___ Information given ___

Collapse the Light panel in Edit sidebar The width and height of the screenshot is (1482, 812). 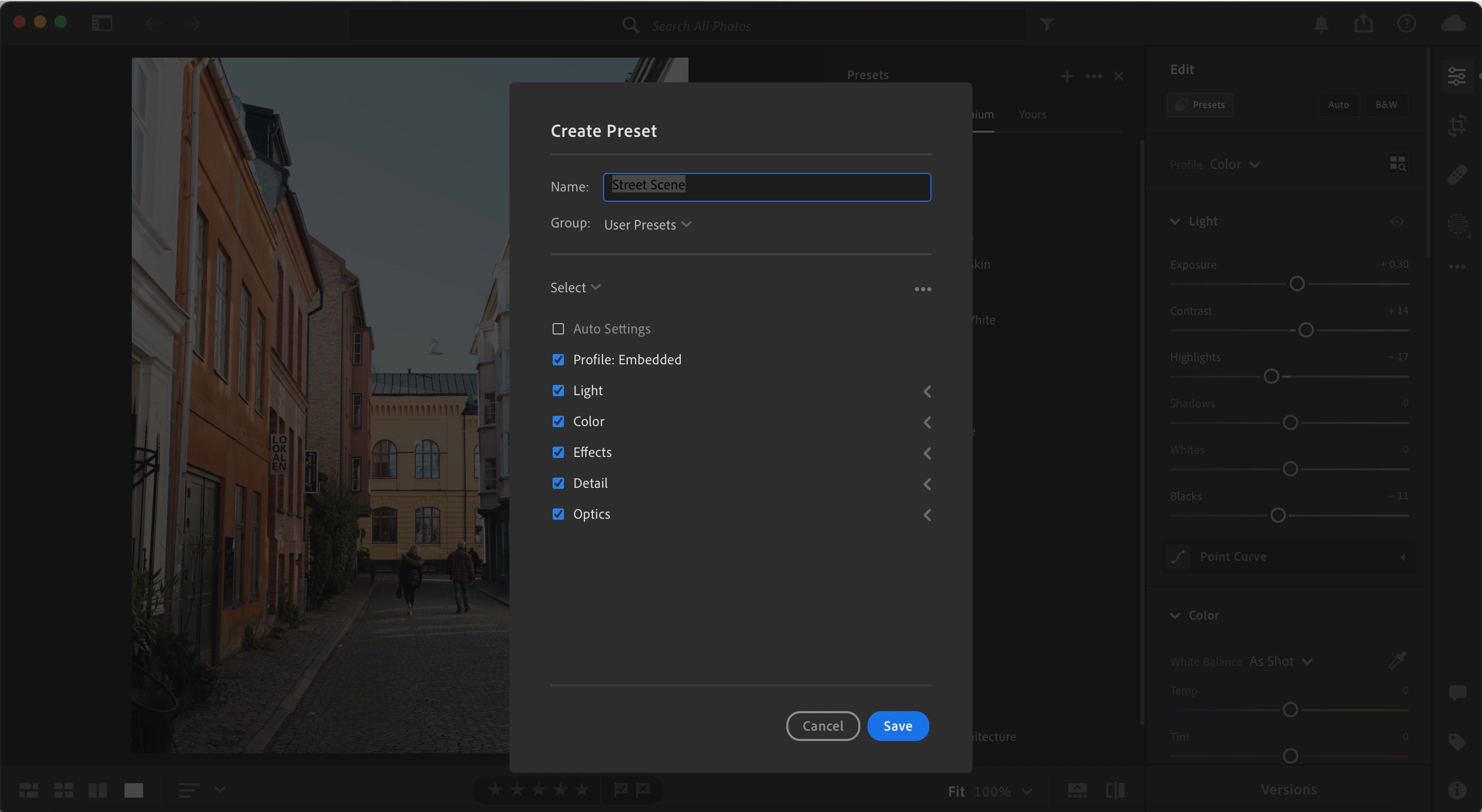pyautogui.click(x=1175, y=220)
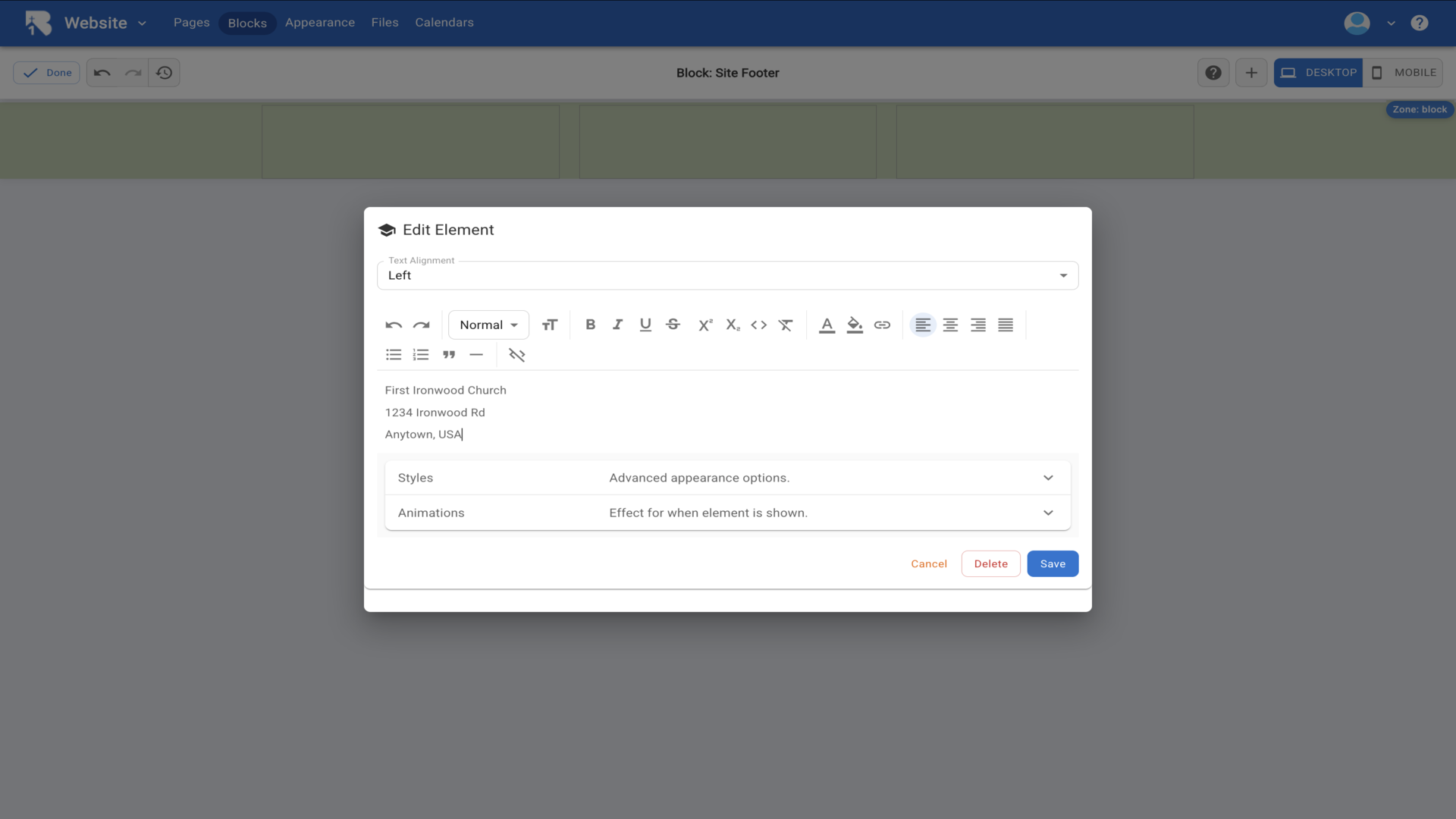Center align the editor text
Viewport: 1456px width, 819px height.
(950, 325)
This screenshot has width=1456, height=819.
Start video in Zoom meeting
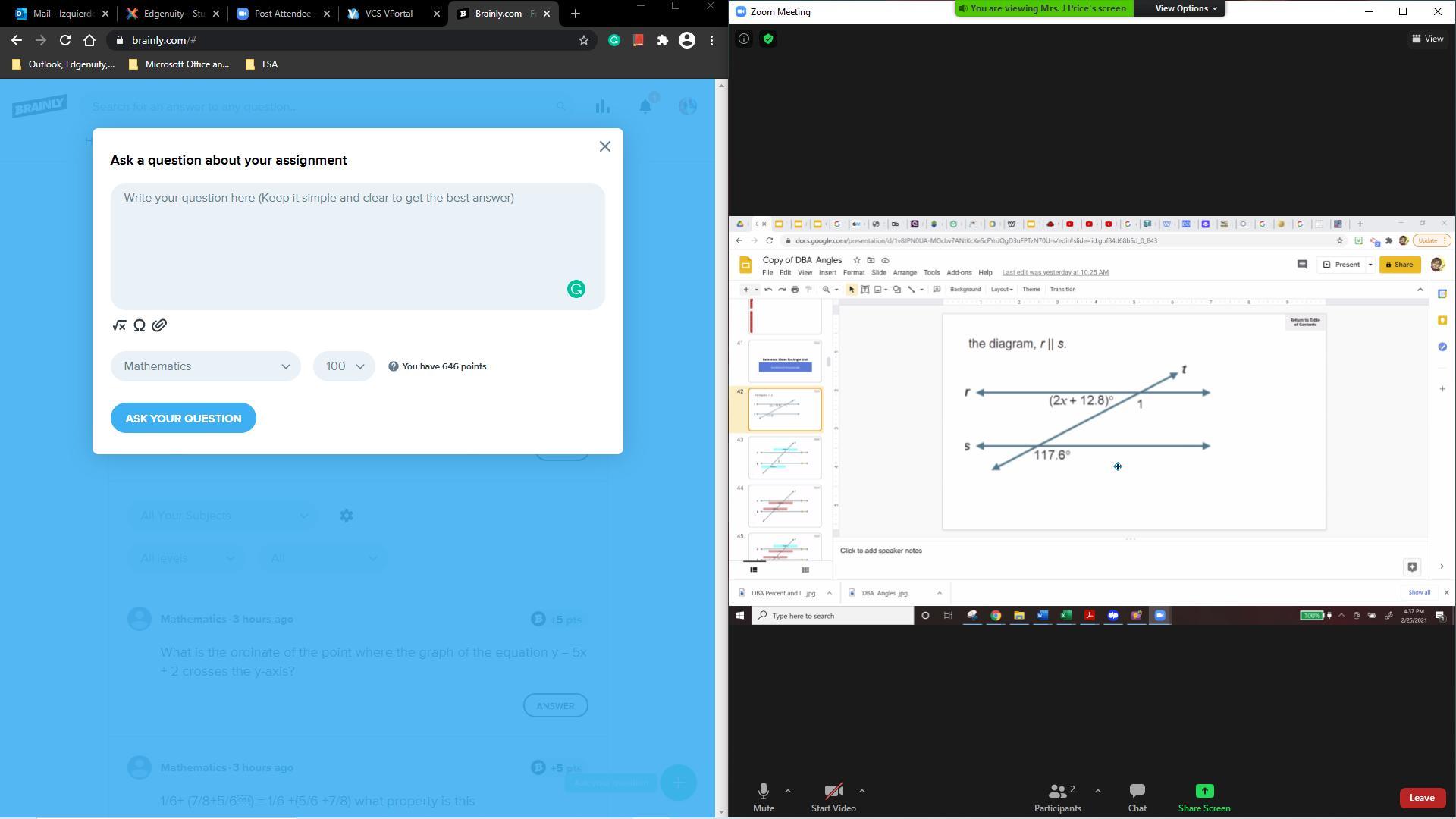[833, 797]
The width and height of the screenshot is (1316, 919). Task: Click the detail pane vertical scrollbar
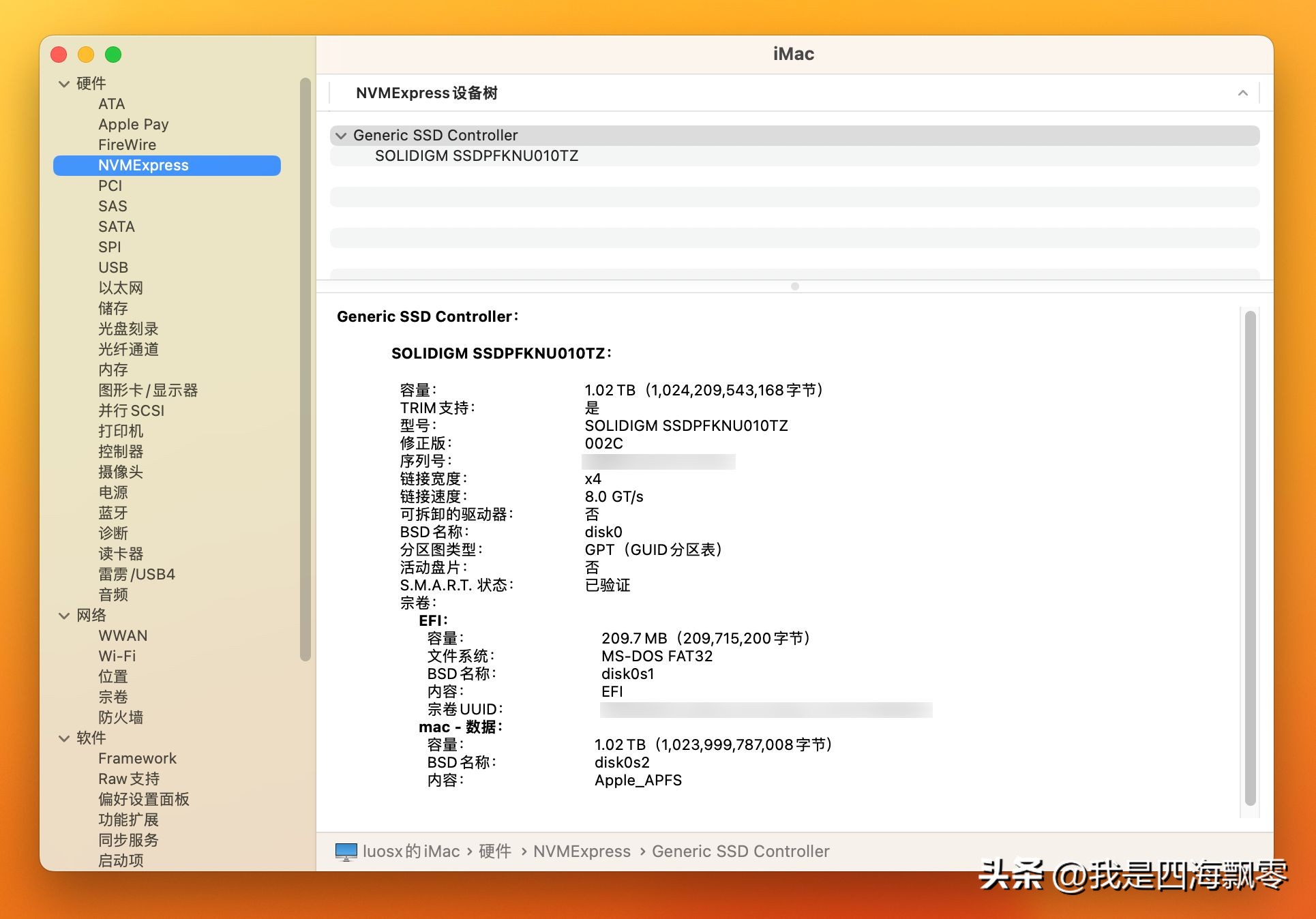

___

Prompt. What is needed is an exact transcription of the lines from the one containing "This screenshot has width=1456, height=819." through the last line of the records above, both included, with no pictures.

Result below.
This screenshot has width=1456, height=819.
Start video in Zoom meeting
[833, 797]
The width and height of the screenshot is (1316, 919). Task: Click the detail pane vertical scrollbar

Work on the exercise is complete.